2021 wildfire in Northern California

The Lava Fire was a wildfire that burned 26409 acre along the slopes of Mount Shasta near Weed, California during the 2021 California wildfire season. The fire started on June 25, 2021 and was fully contained on September 3, 2021. The fire destroyed 23 buildings, including 14 houses, as well as damaged an additional building.

== Progression ==

The Lava Fire was first reported on June 25, 2021 at around 7:45 am PST. The fire grew relatively slowly over the following few days, being reported at 1,446 acre on June 28. However, the fire grew much more rapidly over the next several days, reaching over 13,000 acre the next day and over 23,800 acre by July 2. The growth was fueled by strong winds and dry vegetation amid an ongoing drought and a heat wave. Growth slowed after July 2, with the fire reaching 25,003 acre by July 8.

Sometime before June 30, 2021, the Lava Fire damaged a Union Pacific railroad trestle near Mount Shasta, California, significantly disrupting rail traffic on the west coast, including Amtrak's Coast Starlight service.

=== Cause ===
The cause of the fire is believed to be due to lightning.

++++++++++

WORK TASK:
Answer these questions about the Lava Fire text:
(a) How many houses did the fire destroy?
(b) How large was the fire reported to be on June 28?
(c) What is believed to have caused the fire?

SUPPLIED MATERIAL:
++++++++++

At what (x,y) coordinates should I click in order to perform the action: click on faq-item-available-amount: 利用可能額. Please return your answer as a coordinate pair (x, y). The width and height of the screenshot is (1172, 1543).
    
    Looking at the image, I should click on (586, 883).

++++++++++

TASK OUTPUT:
(a) 14 houses
(b) 1,446 acres
(c) Lightning